Bruxelles, 20/02/2008 (Agence Europe) - La Commission européenne a adopté, mardi 19 février, un plan d'action destiné à renforcer son rôle de surveillance dans la gestion des actions structurelles (Fonds structurels et Fonds de cohésion), pour répondre ainsi aux recommandations de la Cour des comptes dans son rapport annuel sur le budget 2006. Ce plan d'action est destiné à améliorer le contrôle primaire au niveau de la gestion des fonds dans l'Etat membre. C'est à ce niveau que le risque d'erreurs est le plus grand. Parallèlement, la Commission a fait le point sur l'obligation qui incombe aux Etats membres de fournir à la Commission, au plus tard le 15 février, des résumés annuels (année 2007) des informations concernant les paiements et les audits réalisés dans le cadre des programmes des fonds structurels pour la période 2000-2006 et le début de la période 2007-2013.
« La Commission a demandé aux Etats membres des informations sur leurs activités en matière de paiements et d'audits pour les deux périodes de financement: 2000-2006 et 2007-2013. Il s'agit d'une nouvelle obligation (qui découle des dispositions du règlement financier) qui permet à la Commission de partager les responsabilités avec les Etats membres pour gérer ces fonds », a commenté en salle de presse Eva Kaluzynska, la porte-parole de Danuta Hübner, la commissaire à la Politique régionale.
La porte-parole a annoncé une bonne nouvelle: 25 Etats membres de l'UE ont communiqué leurs informations à la Commission. La mauvaise nouvelle étant que l'Autriche et l'Allemagne n'ont rien communiqué du tout, « car ils contestent la nature même de l'information ». Par ailleurs, six pays (République tchèque, Irlande, Luxembourg, Grèce, Belgique et Espagne) ont donné une information partielle en ce sens qu'ils ont « oublié » de donner des informations sur la période 2000-2006, a expliqué Eva Kaluzynska.

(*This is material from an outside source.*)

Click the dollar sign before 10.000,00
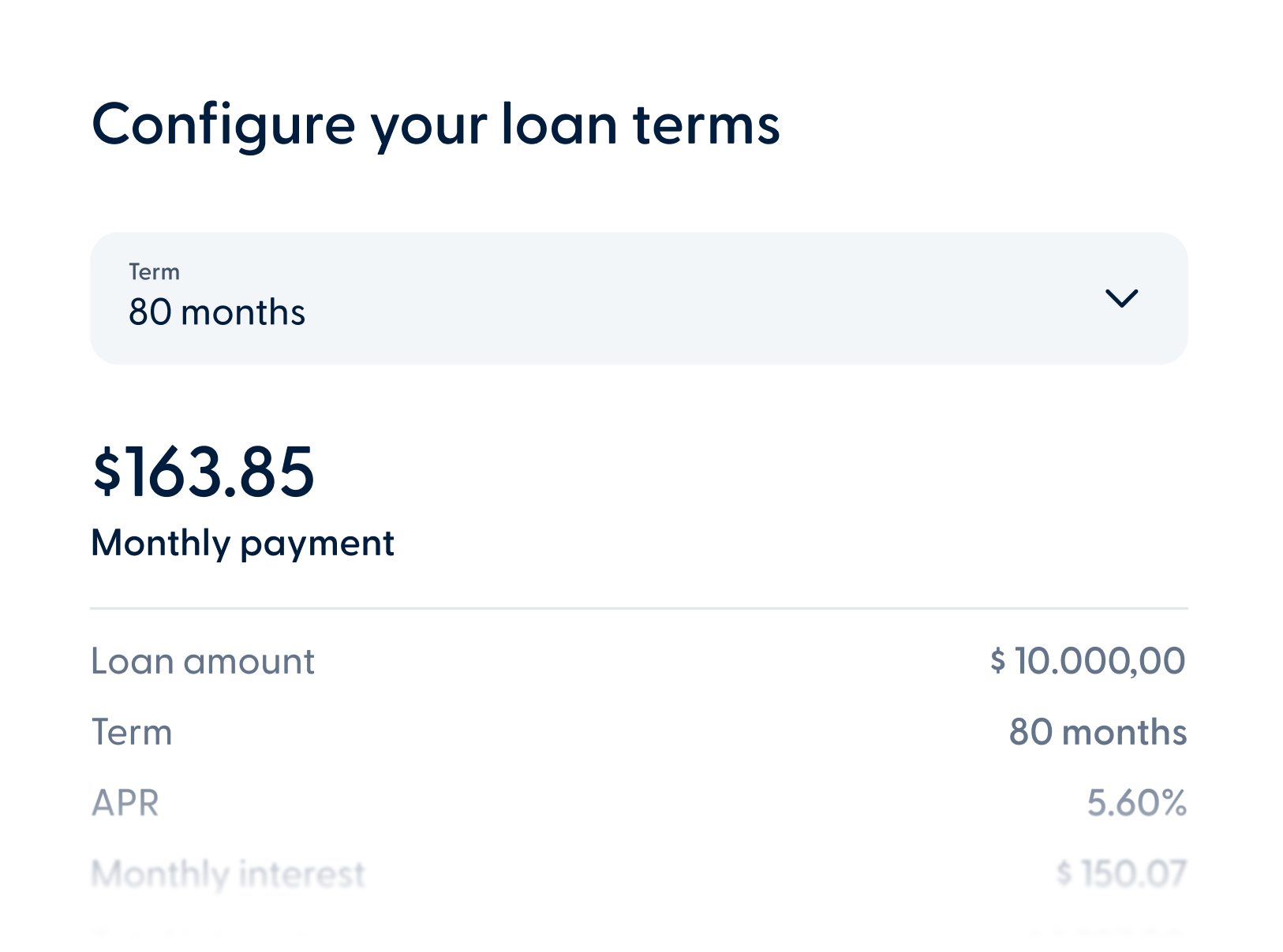 coord(998,660)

Des lettres de rappel ont donc été envoyées mercredi 20 février aux Etats membres qui ne sont pas en règle. Si après un mois, la Commission ne reçoit pas de réponse, elle n' « hésitera pas » à lancer une procédure d'infraction contre les pays défaillants.

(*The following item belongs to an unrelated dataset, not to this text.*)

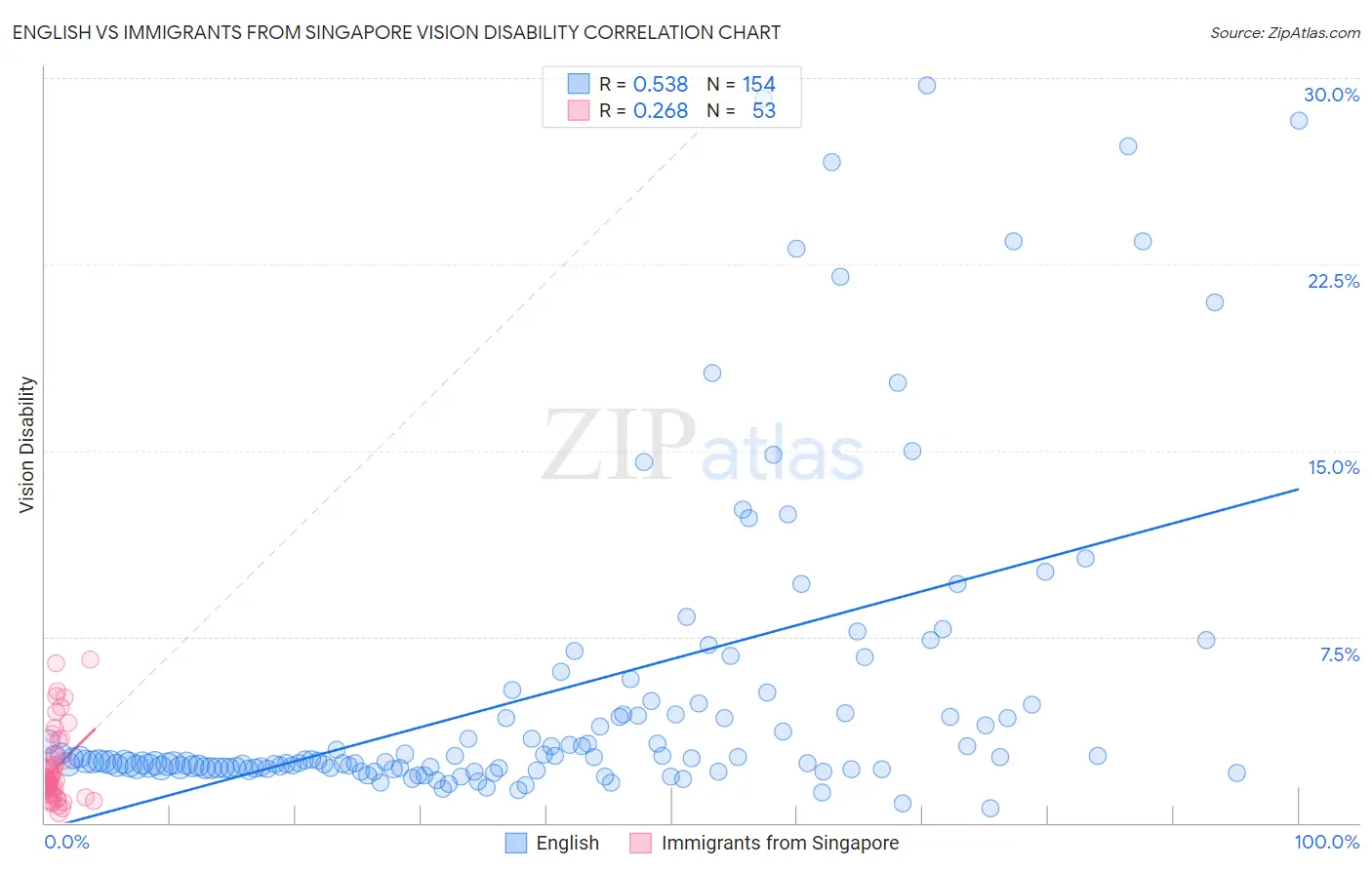Screen dimensions: 1372x870
Task: Click the pink swatch beside R = 0.268
Action: point(579,110)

Quant aux raisons du refus de l'Allemagne et de l'Autriche de fournir des informations sur leurs activités de dépenses et d'audits, la porte-parole a déclaré: « La Commission recherche des informations sur toutes les activités de dépenses et d'audit de 2007. L'Autriche et l'Allemagne semblent penser, qu'à ce stade, elles ne sont pas obligées de fournir des informations concernant leurs activités de paiement pour la période 2007-2013 qui ne fait que commencer ». A la question de savoir pourquoi la responsabilité est partagée dans la gestion des crédits des actions structurelles, la porte-parole a rappelé que « les Etats membres ont la première responsabilité mais la Commission a un rôle de surveillance à jouer et doit veiller à ce que les cadres soient en place pour remédier à toutes les lacunes ».

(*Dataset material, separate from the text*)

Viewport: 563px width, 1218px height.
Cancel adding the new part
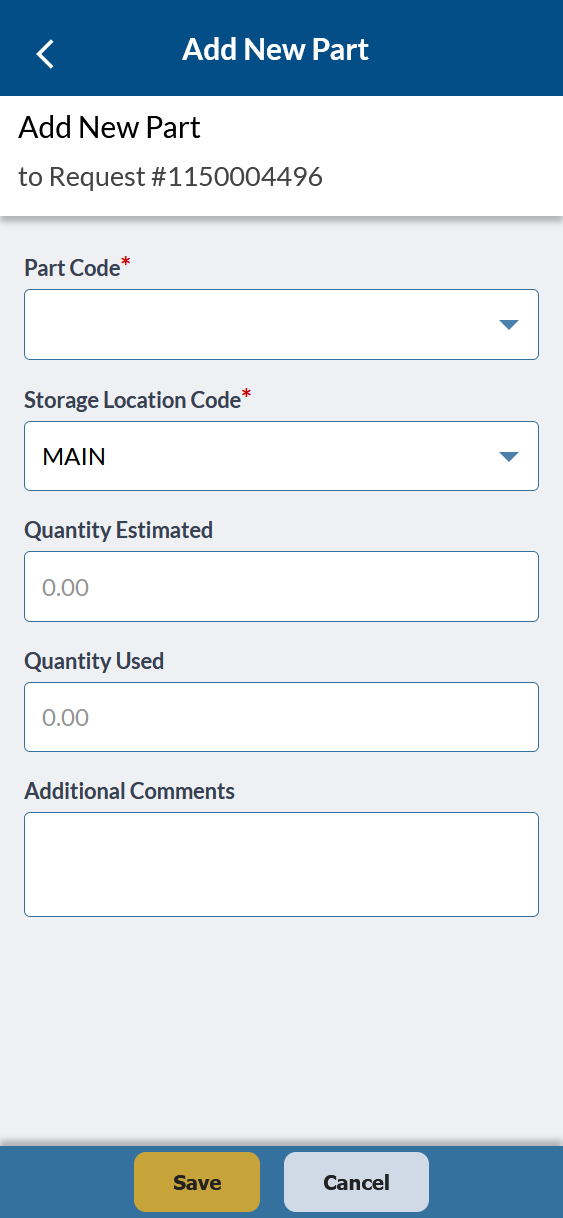[x=356, y=1182]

Audition le 25 février devant la commission du contrôle budgétaire du PE
Danuta Hübner et le commissaire Vladimír Špidla (Emploi et Affaires sociales) seront auditionnés, lundi 25 février, par les membres de la commission du contrôle budgétaire du Parlement européen. Objectif: faire toute la lumière sur les problèmes relevés par la Cour des comptes (12% des fonds structurels qui n'auraient pas dû être remboursés en 2006) et évaluer la portée du nouveau plan d'action de la Commission en matière de gestion des fonds structurels. Pour rappel, le rapporteur sur la décharge, le Danois Dan Jørgensen (PSE), pourrait recommander un report de l'octroi de la décharge à la Commission. Le plan d'action de la Commission pourrait avoir pour effet d'atténuer les critiques des parlementaires. (G.B./L.C.)